Как только доктор Робертсон кончил обход, моей матери, которая уже давно ждала в приемной, разрешили войти в палату. Когда она подходила ко мне, я испытывал неловкость и смущение. Я знал, что она будет целовать меня, а мне это казалось ребячеством. Отец меня когда не целовал.
— Мужчины не целуются, — говорил он мне.
Всякое проявление чувств я считал слабостью. Но если бы мать меня не поцеловала, я был бы огорчен.
Я ее не видел уже несколько недель, и она показалась мне совсем новой. Ее улыбка, ее спокойная походка, ее светлые волосы, собранные в пучок на затылке, были мне так хорошо знакомы, что раньше я их не замечал; теперь же мне было очень приятно увидеть их как будто в первый раз.
— Ее мать была ирландка из Типперери, а отец — немец. Это был мягкий и добрый человек; в Австралию он приехал вместе с немецким оркестром, где он играл на контрабасе. Моя мать, наверно, была похожа на своего отца. У нее были такие же светлые волосы, такая же приятная внешность, такое же открытое лицо.
Частые поездки в повозке зимой, в ветер и дождь, оставили свой след на ее огрубевшем лице, которое не знало никакой косметики — не потому, что она не верила в ее силу, а потому, что на это у нее не хватало денег.
Когда мать подошла к моей кровати, она, должно быть, заметила, что я смутился.
— Я хотела бы поцеловать тебя, — шепнула она мне, — но тут столько людей смотрит на нас… Будем считать, что мы поцеловались.
Когда приходил отец, он обычно завладевал разговором, несмотря на все свое умение слушать; но когда меня навещала мать, больше говорил я.
— Ты много яиц принесла? — спросил я. — У нас есть один больной, он бедный, и у него нет яиц. Когда он смотрит на стул, стул движется.
Мать взглянула на моего соседа (разговаривая, я смотрел на него) и ответила:
— Да, я принесла много яиц.
Затем она пошарила в сумке и сказала:
— Я принесла тебе еще кое-что.
С этими словами она достала пакет, перевязанный веревочкой.
— Что это? — прошептал я взволнованно. — Покажи!

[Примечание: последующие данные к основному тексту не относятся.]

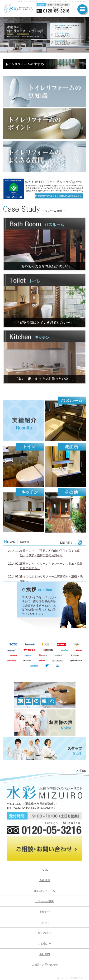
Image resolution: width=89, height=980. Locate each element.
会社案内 (44, 954)
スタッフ (44, 923)
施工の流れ (44, 933)
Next (83, 35)
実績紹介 (44, 912)
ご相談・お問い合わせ (44, 964)
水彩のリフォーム (44, 891)
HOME (44, 870)
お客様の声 (44, 943)
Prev (6, 35)
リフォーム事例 (44, 901)
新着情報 (44, 880)
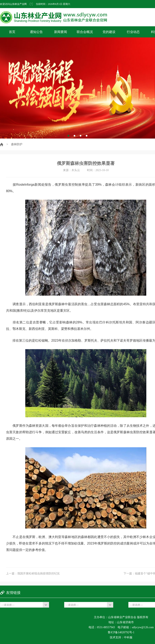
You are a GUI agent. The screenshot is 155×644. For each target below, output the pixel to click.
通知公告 (36, 32)
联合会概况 (85, 32)
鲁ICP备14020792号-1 (121, 632)
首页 (12, 32)
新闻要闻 (60, 32)
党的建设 (109, 32)
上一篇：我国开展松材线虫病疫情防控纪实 (33, 574)
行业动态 (133, 32)
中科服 (128, 638)
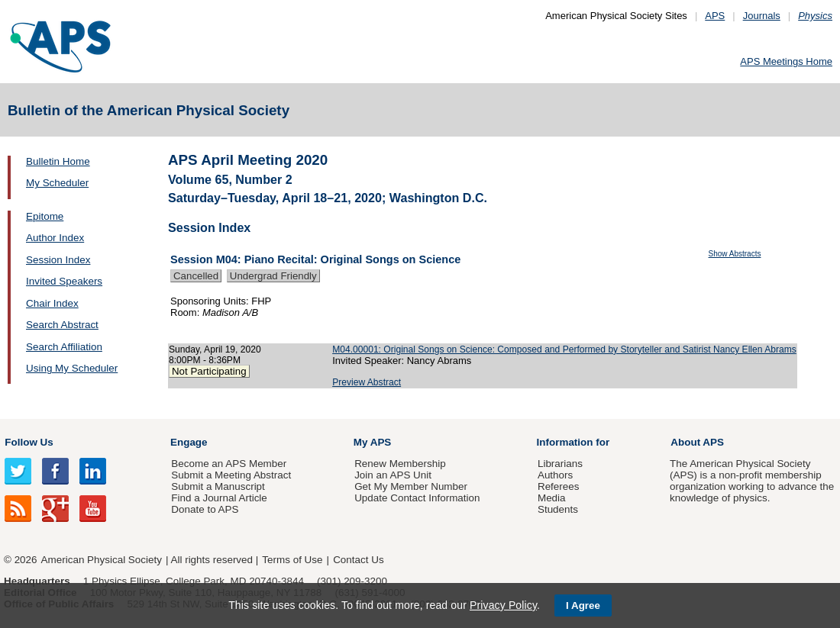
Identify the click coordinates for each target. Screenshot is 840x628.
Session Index (58, 259)
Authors (555, 475)
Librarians (560, 463)
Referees (558, 486)
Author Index (55, 237)
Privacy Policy (503, 605)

Нет, я сам разверну. Дай мне.
— Пожалуйста, — подсказала она, отодвигая пакет.
— Пожалуйста, — повторил я, протягивая к нему руку.
— Это тебе прислала миссис Карузерс, — продолжала она. — Мы еще не раскрывали пакета, и нам всем хочется узнать, что в нем.

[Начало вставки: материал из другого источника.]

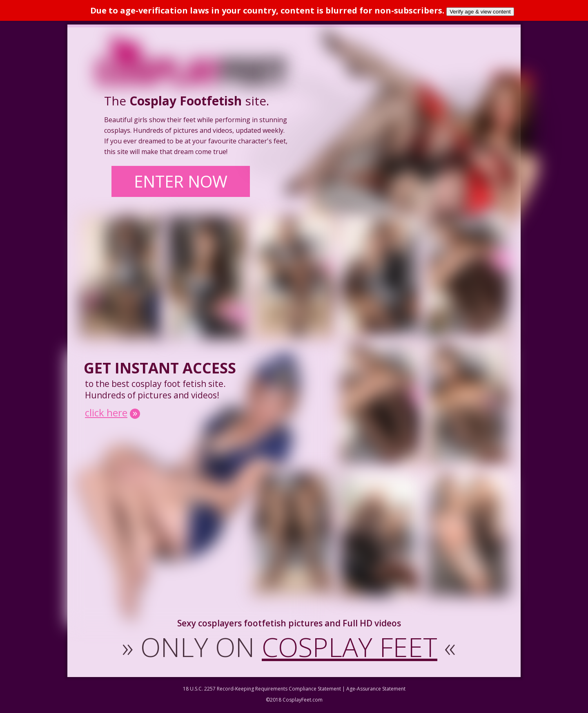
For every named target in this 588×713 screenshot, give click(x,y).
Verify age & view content (480, 11)
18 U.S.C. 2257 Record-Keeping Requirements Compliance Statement (262, 690)
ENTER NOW (185, 183)
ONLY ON (289, 648)
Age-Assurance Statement (376, 690)
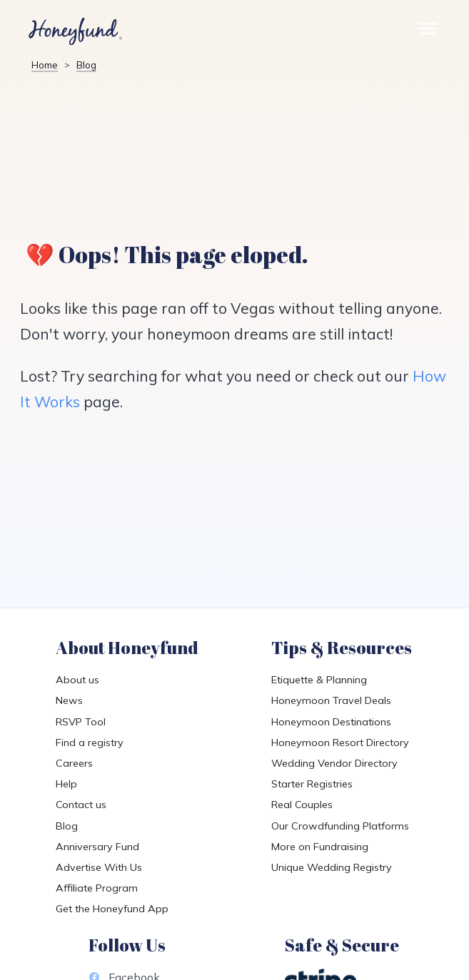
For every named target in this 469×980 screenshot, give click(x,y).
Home (44, 64)
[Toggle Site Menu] (428, 31)
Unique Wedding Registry (331, 867)
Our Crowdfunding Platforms (340, 826)
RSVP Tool (81, 722)
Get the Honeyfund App (112, 909)
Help (66, 784)
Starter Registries (312, 784)
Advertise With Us (99, 867)
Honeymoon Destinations (331, 722)
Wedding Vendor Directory (334, 763)
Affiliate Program (96, 888)
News (69, 700)
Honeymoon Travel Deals (331, 700)
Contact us (81, 805)
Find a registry (89, 742)
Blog (86, 64)
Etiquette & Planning (319, 680)
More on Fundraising (320, 847)
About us (77, 680)
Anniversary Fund (97, 847)
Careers (74, 763)
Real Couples (302, 805)
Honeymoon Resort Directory (340, 742)
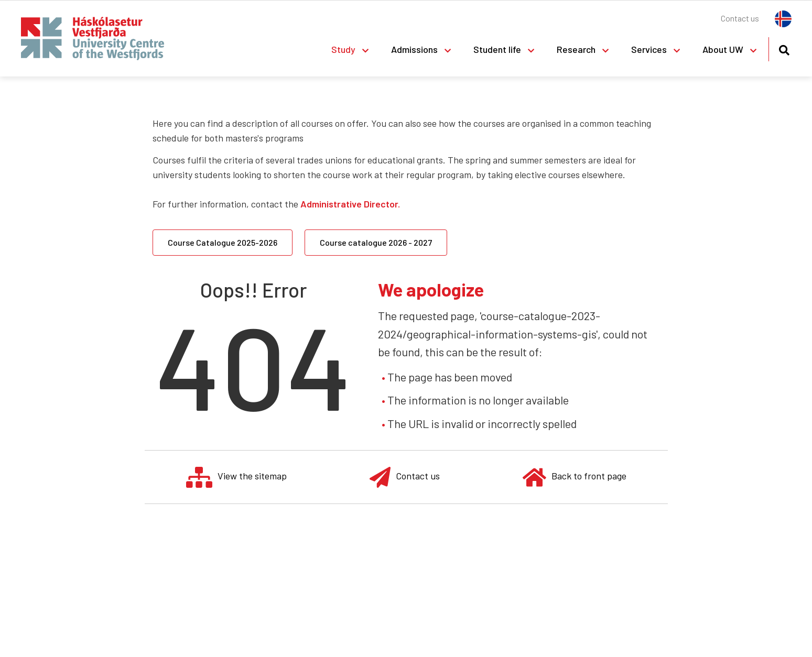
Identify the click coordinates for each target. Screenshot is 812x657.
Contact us (405, 477)
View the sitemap (236, 477)
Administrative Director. (350, 204)
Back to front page (575, 477)
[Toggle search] (784, 48)
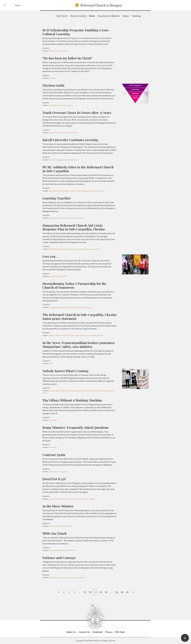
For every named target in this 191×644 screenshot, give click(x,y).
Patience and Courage (59, 558)
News (92, 16)
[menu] (5, 5)
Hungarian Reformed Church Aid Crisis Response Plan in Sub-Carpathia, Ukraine (74, 227)
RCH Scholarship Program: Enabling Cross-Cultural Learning (76, 32)
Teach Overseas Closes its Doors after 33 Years (77, 112)
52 (85, 592)
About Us (71, 632)
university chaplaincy (55, 499)
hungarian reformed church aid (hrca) (60, 249)
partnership (52, 276)
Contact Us (84, 632)
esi (70, 132)
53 (90, 592)
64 (122, 592)
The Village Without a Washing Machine (72, 400)
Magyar (18, 5)
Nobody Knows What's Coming (65, 371)
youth (66, 472)
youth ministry (59, 472)
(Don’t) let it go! (54, 479)
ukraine (72, 191)
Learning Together (57, 198)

— Как она его принесла? — спросил я, положив пакет к себе на колени. Она входила в дом?
— Она подъехала к воротам, передала его Мэри и сказала, что это для ее маленького больного братца.
Я дернул веревочку, пытаясь ее разорвать. Как и отец, я всегда строил недовольные гримасы, когда должен был задать работу пальцам. Отец всегда гримасничал, открывая перочинный нож. «Это по наследству от матери», говорил он.
— Господи, что это за рожу ты скорчил? — воскликнула мать. — Ну-ка давай сюда пакет. Я сейчас разрежу. Нет ли у тебя в тумбочке ножа?
— Возьмите в моей, — сказал смотревший на нас Ангус. — Где-то с краю, вот в этом ящике.
Мать нашла нож и разрезала веревочку. Я развернул бумагу, на которой красовалась внушительная надпись: «Мистеру Алану Маршаллу», и с волнением стал рассматривать крышку плоского ящика, украшенную изображением ветряных мельниц, тачек, фургонов, сделанных из просверленных металлических полосок. Я приподнял крышку и увидел металлические квадратики и рядом с ними в маленьких отделениях винтики, отвертки, колесики и гаечные ключи. Мне не верилось, что все это — мое.
Подарок произвел на меня огромное впечатление, но то, что его прислала мне миссис Карузерс, казалось просто невероятным.
Можно было почти без преувеличения сказать, что поселок Туралла — это миссис Карузерс. Она построила в нем пресвитерианскую церковь, воскресную школу и добавила флигели к дому священника. Она жертвовала деньги на ежегодные школьные премии. Все фермеры были у нее в долгу. Она была председателем «Отряда надежды», «Библейского общества» и «Лиги австралийских женщин». Ей принадлежали гора Туралла, озеро Туралла и лучшие земли вдоль реки Тураллы. У нее была особая мягкая скамья в церкви и особый молитвенник в кожаном переплете.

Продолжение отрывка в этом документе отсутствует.